Your instructions
Quote the whole listing word for word, please.

————————

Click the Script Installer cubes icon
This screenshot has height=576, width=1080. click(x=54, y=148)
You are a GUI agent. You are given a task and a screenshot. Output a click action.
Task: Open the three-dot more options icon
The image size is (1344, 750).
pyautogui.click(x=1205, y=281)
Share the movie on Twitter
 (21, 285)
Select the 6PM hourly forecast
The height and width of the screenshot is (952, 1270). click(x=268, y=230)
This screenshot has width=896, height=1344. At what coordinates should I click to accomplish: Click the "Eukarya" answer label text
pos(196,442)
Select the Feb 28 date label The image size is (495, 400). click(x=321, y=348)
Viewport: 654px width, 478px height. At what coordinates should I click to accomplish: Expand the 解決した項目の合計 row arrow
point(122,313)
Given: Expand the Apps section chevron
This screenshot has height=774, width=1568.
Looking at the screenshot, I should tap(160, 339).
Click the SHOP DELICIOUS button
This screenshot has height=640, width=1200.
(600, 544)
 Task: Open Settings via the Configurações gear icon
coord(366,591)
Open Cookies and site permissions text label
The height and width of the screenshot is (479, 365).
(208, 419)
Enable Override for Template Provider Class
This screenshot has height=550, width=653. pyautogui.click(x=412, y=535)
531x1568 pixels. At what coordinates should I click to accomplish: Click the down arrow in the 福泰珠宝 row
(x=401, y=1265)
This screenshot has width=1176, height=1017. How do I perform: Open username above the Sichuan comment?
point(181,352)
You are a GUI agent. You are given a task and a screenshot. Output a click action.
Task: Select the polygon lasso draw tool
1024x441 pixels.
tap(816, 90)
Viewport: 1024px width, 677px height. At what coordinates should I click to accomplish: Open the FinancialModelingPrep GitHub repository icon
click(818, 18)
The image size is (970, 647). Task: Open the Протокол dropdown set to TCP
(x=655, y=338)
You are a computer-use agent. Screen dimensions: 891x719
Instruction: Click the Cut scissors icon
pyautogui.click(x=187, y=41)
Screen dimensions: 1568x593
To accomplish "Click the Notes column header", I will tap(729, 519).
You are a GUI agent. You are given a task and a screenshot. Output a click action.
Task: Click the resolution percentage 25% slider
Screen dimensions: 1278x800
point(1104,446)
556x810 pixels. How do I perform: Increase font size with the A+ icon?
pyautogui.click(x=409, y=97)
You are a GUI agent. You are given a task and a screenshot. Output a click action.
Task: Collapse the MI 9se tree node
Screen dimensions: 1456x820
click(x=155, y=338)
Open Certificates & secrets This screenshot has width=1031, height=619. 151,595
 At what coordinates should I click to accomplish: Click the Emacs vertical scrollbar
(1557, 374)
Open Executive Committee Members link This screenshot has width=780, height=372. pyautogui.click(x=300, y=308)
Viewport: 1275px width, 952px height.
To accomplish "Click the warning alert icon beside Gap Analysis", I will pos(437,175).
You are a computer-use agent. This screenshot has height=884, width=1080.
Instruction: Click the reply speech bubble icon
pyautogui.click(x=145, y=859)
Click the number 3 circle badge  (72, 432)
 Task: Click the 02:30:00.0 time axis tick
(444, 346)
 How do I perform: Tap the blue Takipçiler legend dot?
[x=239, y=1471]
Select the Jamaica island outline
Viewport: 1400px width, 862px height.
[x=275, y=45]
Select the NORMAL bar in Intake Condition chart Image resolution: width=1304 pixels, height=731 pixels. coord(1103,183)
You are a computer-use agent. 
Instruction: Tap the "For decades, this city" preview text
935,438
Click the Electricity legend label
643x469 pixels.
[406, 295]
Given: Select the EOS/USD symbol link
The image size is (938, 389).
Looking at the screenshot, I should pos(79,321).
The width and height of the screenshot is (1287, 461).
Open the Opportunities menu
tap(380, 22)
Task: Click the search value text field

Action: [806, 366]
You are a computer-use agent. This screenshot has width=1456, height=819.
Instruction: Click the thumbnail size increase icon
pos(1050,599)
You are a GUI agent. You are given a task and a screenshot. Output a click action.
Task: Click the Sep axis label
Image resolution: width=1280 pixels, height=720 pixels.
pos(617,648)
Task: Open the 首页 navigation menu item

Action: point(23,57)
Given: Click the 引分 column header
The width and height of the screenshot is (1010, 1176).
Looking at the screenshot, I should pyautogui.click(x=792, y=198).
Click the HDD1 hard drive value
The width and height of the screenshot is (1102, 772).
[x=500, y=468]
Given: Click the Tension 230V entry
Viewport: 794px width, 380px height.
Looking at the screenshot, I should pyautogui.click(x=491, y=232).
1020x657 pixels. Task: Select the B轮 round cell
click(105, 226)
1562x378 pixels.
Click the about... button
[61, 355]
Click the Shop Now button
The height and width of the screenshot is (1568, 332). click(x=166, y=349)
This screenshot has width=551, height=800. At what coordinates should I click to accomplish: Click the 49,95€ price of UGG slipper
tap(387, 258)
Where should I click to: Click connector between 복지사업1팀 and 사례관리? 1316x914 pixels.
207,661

————————

Answer to this task
Click the Script Installer cubes icon
This screenshot has height=576, width=1080. click(x=54, y=148)
You are a GUI agent. You are given a task and a screenshot. Output a click action.
Task: Open the three-dot more options icon
The image size is (1344, 750).
pyautogui.click(x=1205, y=281)
Share the movie on Twitter
 (21, 285)
Select the 6PM hourly forecast
The height and width of the screenshot is (952, 1270). click(x=268, y=230)
This screenshot has width=896, height=1344. At what coordinates should I click to accomplish: Click the "Eukarya" answer label text
pos(196,442)
Select the Feb 28 date label The image size is (495, 400). click(x=321, y=348)
Viewport: 654px width, 478px height. At what coordinates should I click to accomplish: Expand the 解決した項目の合計 row arrow
point(122,313)
Given: Expand the Apps section chevron
This screenshot has height=774, width=1568.
Looking at the screenshot, I should tap(160, 339).
Click the SHOP DELICIOUS button
This screenshot has height=640, width=1200.
(600, 544)
 Task: Open Settings via the Configurações gear icon
coord(366,591)
Open Cookies and site permissions text label
The height and width of the screenshot is (479, 365).
(208, 419)
Enable Override for Template Provider Class
This screenshot has height=550, width=653. pyautogui.click(x=412, y=535)
531x1568 pixels. At what coordinates should I click to accomplish: Click the down arrow in the 福泰珠宝 row
(x=401, y=1265)
This screenshot has width=1176, height=1017. How do I perform: Open username above the Sichuan comment?
point(181,352)
You are a GUI agent. You are given a task and a screenshot. Output a click action.
Task: Select the polygon lasso draw tool
1024x441 pixels.
tap(816, 90)
Viewport: 1024px width, 677px height. At what coordinates should I click to accomplish: Open the FinancialModelingPrep GitHub repository icon
click(818, 18)
The image size is (970, 647). Task: Open the Протокол dropdown set to TCP
(x=655, y=338)
You are a computer-use agent. Screen dimensions: 891x719
Instruction: Click the Cut scissors icon
pyautogui.click(x=187, y=41)
Screen dimensions: 1568x593
To accomplish "Click the Notes column header", I will tap(729, 519).
You are a GUI agent. You are given a task and a screenshot. Output a click action.
Task: Click the resolution percentage 25% slider
Screen dimensions: 1278x800
point(1104,446)
556x810 pixels. How do I perform: Increase font size with the A+ icon?
pyautogui.click(x=409, y=97)
You are a GUI agent. You are given a task and a screenshot. Output a click action.
Task: Collapse the MI 9se tree node
Screen dimensions: 1456x820
click(x=155, y=338)
Open Certificates & secrets This screenshot has width=1031, height=619. 151,595
 At what coordinates should I click to accomplish: Click the Emacs vertical scrollbar
(1557, 374)
Open Executive Committee Members link This screenshot has width=780, height=372. pyautogui.click(x=300, y=308)
Viewport: 1275px width, 952px height.
To accomplish "Click the warning alert icon beside Gap Analysis", I will pos(437,175).
You are a computer-use agent. This screenshot has height=884, width=1080.
Instruction: Click the reply speech bubble icon
pyautogui.click(x=145, y=859)
Click the number 3 circle badge  (72, 432)
 Task: Click the 02:30:00.0 time axis tick
(444, 346)
 How do I perform: Tap the blue Takipçiler legend dot?
[x=239, y=1471]
Select the Jamaica island outline
Viewport: 1400px width, 862px height.
[x=275, y=45]
Select the NORMAL bar in Intake Condition chart Image resolution: width=1304 pixels, height=731 pixels. coord(1103,183)
You are a computer-use agent. 
Instruction: Tap the "For decades, this city" preview text
935,438
Click the Electricity legend label
643x469 pixels.
[406, 295]
Given: Select the EOS/USD symbol link
The image size is (938, 389).
Looking at the screenshot, I should pos(79,321).
The width and height of the screenshot is (1287, 461).
Open the Opportunities menu
tap(380, 22)
Task: Click the search value text field

Action: [806, 366]
You are a computer-use agent. This screenshot has width=1456, height=819.
Instruction: Click the thumbnail size increase icon
pos(1050,599)
You are a GUI agent. You are given a task and a screenshot. Output a click action.
Task: Click the Sep axis label
Image resolution: width=1280 pixels, height=720 pixels.
pos(617,648)
Task: Open the 首页 navigation menu item

Action: point(23,57)
Given: Click the 引分 column header
The width and height of the screenshot is (1010, 1176).
Looking at the screenshot, I should pyautogui.click(x=792, y=198).
Click the HDD1 hard drive value
The width and height of the screenshot is (1102, 772).
[x=500, y=468]
Given: Click the Tension 230V entry
Viewport: 794px width, 380px height.
Looking at the screenshot, I should pyautogui.click(x=491, y=232).
1020x657 pixels. Task: Select the B轮 round cell
click(105, 226)
1562x378 pixels.
Click the about... button
[61, 355]
Click the Shop Now button
The height and width of the screenshot is (1568, 332). click(x=166, y=349)
This screenshot has width=551, height=800. At what coordinates should I click to accomplish: Click the 49,95€ price of UGG slipper
tap(387, 258)
Where should I click to: Click connector between 복지사업1팀 and 사례관리? 1316x914 pixels.
207,661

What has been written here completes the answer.